(REQUIREMENTS)
Take the part of the listing that opens with the line containing "Click the Metrics" and closes with the line containing "coord(831,239)", and write out only those lines with "voice message" swapped for "audio clip" and nothing else altered.

(RECORDS TO PROCESS)
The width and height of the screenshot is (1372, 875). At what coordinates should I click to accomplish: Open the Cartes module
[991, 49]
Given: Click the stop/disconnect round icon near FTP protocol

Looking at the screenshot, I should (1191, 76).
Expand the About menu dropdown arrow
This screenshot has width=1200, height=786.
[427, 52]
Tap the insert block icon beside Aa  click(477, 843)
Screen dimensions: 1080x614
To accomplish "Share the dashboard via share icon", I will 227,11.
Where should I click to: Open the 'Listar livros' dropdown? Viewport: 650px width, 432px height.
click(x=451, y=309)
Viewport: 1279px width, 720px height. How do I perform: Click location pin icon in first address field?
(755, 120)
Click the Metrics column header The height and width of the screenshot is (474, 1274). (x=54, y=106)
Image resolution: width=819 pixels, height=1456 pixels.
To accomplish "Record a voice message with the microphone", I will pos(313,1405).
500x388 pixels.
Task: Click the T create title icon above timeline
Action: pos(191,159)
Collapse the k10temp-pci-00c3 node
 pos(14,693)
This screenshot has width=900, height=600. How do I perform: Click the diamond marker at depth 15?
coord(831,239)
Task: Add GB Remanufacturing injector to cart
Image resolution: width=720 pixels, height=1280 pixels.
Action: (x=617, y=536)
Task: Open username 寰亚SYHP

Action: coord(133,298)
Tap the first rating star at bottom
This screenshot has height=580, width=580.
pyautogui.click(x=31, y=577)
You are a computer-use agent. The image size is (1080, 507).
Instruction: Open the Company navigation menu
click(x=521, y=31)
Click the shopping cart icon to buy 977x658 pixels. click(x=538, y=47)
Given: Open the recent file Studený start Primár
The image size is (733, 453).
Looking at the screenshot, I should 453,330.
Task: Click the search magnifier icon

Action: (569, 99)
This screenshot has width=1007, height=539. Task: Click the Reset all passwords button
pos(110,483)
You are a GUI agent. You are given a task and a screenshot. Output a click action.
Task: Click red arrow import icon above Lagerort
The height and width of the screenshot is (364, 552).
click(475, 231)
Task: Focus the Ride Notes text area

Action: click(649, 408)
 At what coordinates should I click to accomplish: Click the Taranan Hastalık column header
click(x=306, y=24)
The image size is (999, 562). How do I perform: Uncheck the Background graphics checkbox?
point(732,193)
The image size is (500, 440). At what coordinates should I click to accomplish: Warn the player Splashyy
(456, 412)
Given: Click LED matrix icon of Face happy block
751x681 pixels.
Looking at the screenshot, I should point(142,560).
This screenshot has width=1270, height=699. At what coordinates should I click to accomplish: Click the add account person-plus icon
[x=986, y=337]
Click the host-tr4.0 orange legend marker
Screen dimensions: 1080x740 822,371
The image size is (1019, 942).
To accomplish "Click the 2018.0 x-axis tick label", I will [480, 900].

(EXERCISE SOLUTION)
Click the Metrics column header The height and width of the screenshot is (474, 1274). (x=54, y=106)
Image resolution: width=819 pixels, height=1456 pixels.
To accomplish "Record a audio clip with the microphone", I will pos(313,1405).
500x388 pixels.
Task: Click the T create title icon above timeline
Action: pos(191,159)
Collapse the k10temp-pci-00c3 node
 pos(14,693)
This screenshot has width=900, height=600. How do I perform: Click the diamond marker at depth 15?
coord(831,239)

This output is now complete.